Many of our students are failing to meet the requirements of the Colorado Model Content

Standard in writing organization. This standard includes the Colorado Department of

Education Writing Standard 2:

Students write and speak for a variety of purposes and audiences. In order to meet

the standard in writing, students will organize written and oral presentations

using strategies such as lists, outlining, cause/effect relationships,

comparison/contrast, problem/solution, and narration.

Students will complete these writing presentations by utilizing the webbing tool

called ReadWriteThink. The goal of this report is to provide an online tool such as the

Read-Write-Think webbing tool to help students improve their writing skills in

organization. If students do not improve their writing skills in the area of organization

students will fall deeper behind in the writing process and the learning gap will widen

every year.

Learner Analysis

In today’s world students feel more connected to their computers then ever

before. The type of students that teachers encounter in their classrooms today is referred

to as the Net Generation. The Net Generation (N-Gen) is defined as the population of

about 90 million young people who have grown up or are growing up in constant contact

with digital media (Tapscott, 1998). The Net Generation expects that technology will be

an important part of their education. Computers and the attendant technology have to be

regarded as essential—as thinking aids (Johnson, 2001) or mind tools (Jonassen 1996).

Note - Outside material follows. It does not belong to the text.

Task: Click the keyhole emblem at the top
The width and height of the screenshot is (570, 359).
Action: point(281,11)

The Net Generation has grown up with information technology. The attitudes,

expectations, and learning styles of Net Gen students reflect the environment in which

they were raised—one that is decidedly different from that which existed when teachers

were growing up.

Most Net Gen learners prefer to learn by doing rather by being told what to do.

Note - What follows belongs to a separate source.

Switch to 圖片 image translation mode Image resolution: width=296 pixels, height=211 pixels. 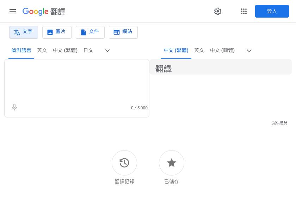pos(57,32)
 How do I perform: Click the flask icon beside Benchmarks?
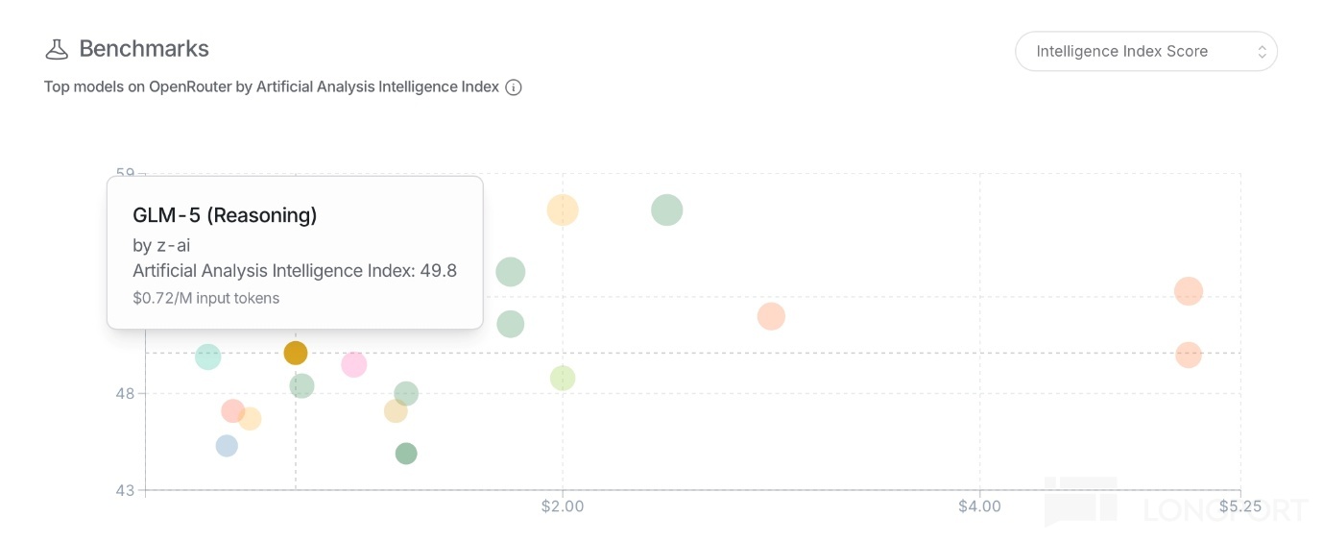(57, 49)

Net Gen students learn well through discovery—by exploring for themselves or with their

peers. This exploratory style enables them to better retain information and use it in

creative, meaningful ways. The Net Gen is oriented toward discovery, making

observations, and figuring out the rules. They thrive in rapid pace environments and

choose to not to pay attention if a class is not interactive, or simply too slow. (Prensky

2001) The use of interactive tools such as the Read-Write-Think program then becomes

essential to the students in this Net Gen.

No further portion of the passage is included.